Task brief
Every line of the material must be set down again without alteration.

Task input
--
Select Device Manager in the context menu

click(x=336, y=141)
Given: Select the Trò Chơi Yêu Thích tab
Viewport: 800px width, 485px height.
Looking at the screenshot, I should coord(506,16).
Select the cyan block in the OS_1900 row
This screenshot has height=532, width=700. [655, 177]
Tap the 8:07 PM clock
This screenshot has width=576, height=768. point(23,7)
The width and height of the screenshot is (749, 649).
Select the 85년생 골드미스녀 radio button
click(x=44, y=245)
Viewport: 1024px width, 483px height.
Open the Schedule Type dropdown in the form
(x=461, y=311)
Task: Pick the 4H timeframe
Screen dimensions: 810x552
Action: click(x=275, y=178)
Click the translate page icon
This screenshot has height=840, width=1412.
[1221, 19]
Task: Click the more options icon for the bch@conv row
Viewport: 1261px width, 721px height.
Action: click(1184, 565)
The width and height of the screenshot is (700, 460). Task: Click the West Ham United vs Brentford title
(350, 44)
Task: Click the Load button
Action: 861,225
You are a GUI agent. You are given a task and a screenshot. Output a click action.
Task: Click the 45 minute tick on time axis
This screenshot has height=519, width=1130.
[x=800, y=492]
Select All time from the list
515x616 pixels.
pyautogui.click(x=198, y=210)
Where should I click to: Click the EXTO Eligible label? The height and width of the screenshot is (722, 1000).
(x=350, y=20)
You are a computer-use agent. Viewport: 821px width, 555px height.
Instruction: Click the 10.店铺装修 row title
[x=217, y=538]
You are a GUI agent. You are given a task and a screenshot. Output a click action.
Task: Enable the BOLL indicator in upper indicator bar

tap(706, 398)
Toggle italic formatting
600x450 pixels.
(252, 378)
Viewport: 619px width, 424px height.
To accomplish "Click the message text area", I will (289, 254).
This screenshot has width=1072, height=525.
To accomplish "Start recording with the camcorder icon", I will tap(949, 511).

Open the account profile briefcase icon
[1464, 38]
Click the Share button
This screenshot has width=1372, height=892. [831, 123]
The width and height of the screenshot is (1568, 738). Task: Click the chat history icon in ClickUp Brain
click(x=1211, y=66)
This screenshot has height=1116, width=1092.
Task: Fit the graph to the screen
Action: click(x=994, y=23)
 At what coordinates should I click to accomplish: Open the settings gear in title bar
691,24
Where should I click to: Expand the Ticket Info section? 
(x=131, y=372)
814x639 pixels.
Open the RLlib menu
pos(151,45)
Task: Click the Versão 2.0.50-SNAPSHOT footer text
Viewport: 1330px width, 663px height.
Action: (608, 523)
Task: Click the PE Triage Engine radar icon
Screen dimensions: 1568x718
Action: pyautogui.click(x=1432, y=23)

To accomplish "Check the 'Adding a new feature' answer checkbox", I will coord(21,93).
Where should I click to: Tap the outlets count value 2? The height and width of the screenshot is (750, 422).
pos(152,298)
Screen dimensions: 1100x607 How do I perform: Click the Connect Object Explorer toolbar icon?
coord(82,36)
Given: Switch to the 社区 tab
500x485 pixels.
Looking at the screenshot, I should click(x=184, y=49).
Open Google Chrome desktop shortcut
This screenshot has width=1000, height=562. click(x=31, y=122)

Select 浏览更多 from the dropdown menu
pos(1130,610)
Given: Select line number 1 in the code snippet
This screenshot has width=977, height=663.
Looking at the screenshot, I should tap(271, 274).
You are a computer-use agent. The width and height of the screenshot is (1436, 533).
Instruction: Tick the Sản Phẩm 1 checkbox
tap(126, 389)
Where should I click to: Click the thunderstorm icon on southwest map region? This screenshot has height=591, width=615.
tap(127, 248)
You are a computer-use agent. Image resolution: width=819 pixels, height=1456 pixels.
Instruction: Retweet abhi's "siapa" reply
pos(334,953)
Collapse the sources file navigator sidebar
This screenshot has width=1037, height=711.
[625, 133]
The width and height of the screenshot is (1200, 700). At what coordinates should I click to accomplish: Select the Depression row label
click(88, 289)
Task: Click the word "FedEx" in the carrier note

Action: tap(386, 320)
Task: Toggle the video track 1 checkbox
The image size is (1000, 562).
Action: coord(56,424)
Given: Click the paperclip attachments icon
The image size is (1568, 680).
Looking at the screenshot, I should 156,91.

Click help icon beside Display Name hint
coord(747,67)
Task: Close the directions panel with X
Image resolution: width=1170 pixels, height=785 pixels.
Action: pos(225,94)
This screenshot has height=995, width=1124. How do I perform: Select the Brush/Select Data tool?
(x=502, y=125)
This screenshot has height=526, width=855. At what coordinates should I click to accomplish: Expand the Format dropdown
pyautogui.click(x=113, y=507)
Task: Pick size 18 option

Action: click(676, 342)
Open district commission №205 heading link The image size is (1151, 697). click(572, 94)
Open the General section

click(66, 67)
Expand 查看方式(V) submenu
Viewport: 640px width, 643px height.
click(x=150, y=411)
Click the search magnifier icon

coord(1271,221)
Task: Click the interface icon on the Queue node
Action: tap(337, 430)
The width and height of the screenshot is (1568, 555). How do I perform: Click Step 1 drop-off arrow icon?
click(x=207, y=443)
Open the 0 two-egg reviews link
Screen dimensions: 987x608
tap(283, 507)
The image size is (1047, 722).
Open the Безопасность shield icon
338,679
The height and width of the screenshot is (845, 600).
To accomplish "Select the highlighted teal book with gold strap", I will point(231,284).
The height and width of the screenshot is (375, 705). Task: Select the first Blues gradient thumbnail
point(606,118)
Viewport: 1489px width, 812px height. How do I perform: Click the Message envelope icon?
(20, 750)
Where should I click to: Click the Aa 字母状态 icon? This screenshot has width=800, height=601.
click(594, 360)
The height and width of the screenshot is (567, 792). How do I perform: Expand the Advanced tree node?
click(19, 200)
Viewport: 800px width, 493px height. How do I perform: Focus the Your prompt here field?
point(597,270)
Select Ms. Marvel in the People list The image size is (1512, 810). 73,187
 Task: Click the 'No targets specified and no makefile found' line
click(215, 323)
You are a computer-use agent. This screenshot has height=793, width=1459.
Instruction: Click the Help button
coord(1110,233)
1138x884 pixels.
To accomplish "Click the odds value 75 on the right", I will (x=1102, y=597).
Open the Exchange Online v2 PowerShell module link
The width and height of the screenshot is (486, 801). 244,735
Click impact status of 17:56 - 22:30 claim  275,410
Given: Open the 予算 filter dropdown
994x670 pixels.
--
Exercise solution
Select Device Manager in the context menu

click(x=336, y=141)
Given: Select the Trò Chơi Yêu Thích tab
Viewport: 800px width, 485px height.
Looking at the screenshot, I should coord(506,16).
Select the cyan block in the OS_1900 row
This screenshot has height=532, width=700. [655, 177]
Tap the 8:07 PM clock
This screenshot has width=576, height=768. point(23,7)
The width and height of the screenshot is (749, 649).
Select the 85년생 골드미스녀 radio button
click(x=44, y=245)
Viewport: 1024px width, 483px height.
Open the Schedule Type dropdown in the form
(x=461, y=311)
Task: Pick the 4H timeframe
Screen dimensions: 810x552
Action: click(x=275, y=178)
Click the translate page icon
This screenshot has height=840, width=1412.
[1221, 19]
Task: Click the more options icon for the bch@conv row
Viewport: 1261px width, 721px height.
Action: click(1184, 565)
The width and height of the screenshot is (700, 460). Task: Click the West Ham United vs Brentford title
(350, 44)
Task: Click the Load button
Action: 861,225
You are a GUI agent. You are given a task and a screenshot. Output a click action.
Task: Click the 45 minute tick on time axis
This screenshot has height=519, width=1130.
[x=800, y=492]
Select All time from the list
515x616 pixels.
pyautogui.click(x=198, y=210)
Where should I click to: Click the EXTO Eligible label? The height and width of the screenshot is (722, 1000).
(x=350, y=20)
You are a computer-use agent. Viewport: 821px width, 555px height.
Instruction: Click the 10.店铺装修 row title
[x=217, y=538]
You are a GUI agent. You are given a task and a screenshot. Output a click action.
Task: Enable the BOLL indicator in upper indicator bar

tap(706, 398)
Toggle italic formatting
600x450 pixels.
(252, 378)
Viewport: 619px width, 424px height.
To accomplish "Click the message text area", I will (289, 254).
This screenshot has width=1072, height=525.
To accomplish "Start recording with the camcorder icon", I will tap(949, 511).

Open the account profile briefcase icon
[1464, 38]
Click the Share button
This screenshot has width=1372, height=892. [831, 123]
The width and height of the screenshot is (1568, 738). Task: Click the chat history icon in ClickUp Brain
click(x=1211, y=66)
This screenshot has height=1116, width=1092.
Task: Fit the graph to the screen
Action: click(x=994, y=23)
 At what coordinates should I click to accomplish: Open the settings gear in title bar
691,24
Where should I click to: Expand the Ticket Info section? 
(x=131, y=372)
814x639 pixels.
Open the RLlib menu
pos(151,45)
Task: Click the Versão 2.0.50-SNAPSHOT footer text
Viewport: 1330px width, 663px height.
Action: (608, 523)
Task: Click the PE Triage Engine radar icon
Screen dimensions: 1568x718
Action: pyautogui.click(x=1432, y=23)

To accomplish "Check the 'Adding a new feature' answer checkbox", I will coord(21,93).
Where should I click to: Tap the outlets count value 2? The height and width of the screenshot is (750, 422).
pos(152,298)
Screen dimensions: 1100x607 How do I perform: Click the Connect Object Explorer toolbar icon?
coord(82,36)
Given: Switch to the 社区 tab
500x485 pixels.
Looking at the screenshot, I should click(x=184, y=49).
Open Google Chrome desktop shortcut
This screenshot has width=1000, height=562. click(x=31, y=122)

Select 浏览更多 from the dropdown menu
pos(1130,610)
Given: Select line number 1 in the code snippet
This screenshot has width=977, height=663.
Looking at the screenshot, I should tap(271, 274).
You are a computer-use agent. The width and height of the screenshot is (1436, 533).
Instruction: Tick the Sản Phẩm 1 checkbox
tap(126, 389)
Where should I click to: Click the thunderstorm icon on southwest map region? This screenshot has height=591, width=615.
tap(127, 248)
You are a computer-use agent. Image resolution: width=819 pixels, height=1456 pixels.
Instruction: Retweet abhi's "siapa" reply
pos(334,953)
Collapse the sources file navigator sidebar
This screenshot has width=1037, height=711.
[625, 133]
The width and height of the screenshot is (1200, 700). At what coordinates should I click to accomplish: Select the Depression row label
click(88, 289)
Task: Click the word "FedEx" in the carrier note

Action: tap(386, 320)
Task: Toggle the video track 1 checkbox
The image size is (1000, 562).
Action: coord(56,424)
Given: Click the paperclip attachments icon
The image size is (1568, 680).
Looking at the screenshot, I should 156,91.

Click help icon beside Display Name hint
coord(747,67)
Task: Close the directions panel with X
Image resolution: width=1170 pixels, height=785 pixels.
Action: pos(225,94)
This screenshot has height=995, width=1124. How do I perform: Select the Brush/Select Data tool?
(x=502, y=125)
This screenshot has height=526, width=855. At what coordinates should I click to accomplish: Expand the Format dropdown
pyautogui.click(x=113, y=507)
Task: Pick size 18 option

Action: click(676, 342)
Open district commission №205 heading link The image size is (1151, 697). click(572, 94)
Open the General section

click(66, 67)
Expand 查看方式(V) submenu
Viewport: 640px width, 643px height.
click(x=150, y=411)
Click the search magnifier icon

coord(1271,221)
Task: Click the interface icon on the Queue node
Action: tap(337, 430)
The width and height of the screenshot is (1568, 555). How do I perform: Click Step 1 drop-off arrow icon?
click(x=207, y=443)
Open the 0 two-egg reviews link
Screen dimensions: 987x608
tap(283, 507)
The image size is (1047, 722).
Open the Безопасность shield icon
338,679
The height and width of the screenshot is (845, 600).
To accomplish "Select the highlighted teal book with gold strap", I will point(231,284).
The height and width of the screenshot is (375, 705). Task: Select the first Blues gradient thumbnail
point(606,118)
Viewport: 1489px width, 812px height. How do I perform: Click the Message envelope icon?
(20, 750)
Where should I click to: Click the Aa 字母状态 icon? This screenshot has width=800, height=601.
click(594, 360)
The height and width of the screenshot is (567, 792). How do I perform: Expand the Advanced tree node?
click(19, 200)
Viewport: 800px width, 493px height. How do I perform: Focus the Your prompt here field?
point(597,270)
Select Ms. Marvel in the People list The image size is (1512, 810). 73,187
 Task: Click the 'No targets specified and no makefile found' line
click(215, 323)
You are a computer-use agent. This screenshot has height=793, width=1459.
Instruction: Click the Help button
coord(1110,233)
1138x884 pixels.
To accomplish "Click the odds value 75 on the right", I will (x=1102, y=597).
Open the Exchange Online v2 PowerShell module link
The width and height of the screenshot is (486, 801). 244,735
Click impact status of 17:56 - 22:30 claim  275,410
Given: Open the 予算 filter dropdown
994x670 pixels.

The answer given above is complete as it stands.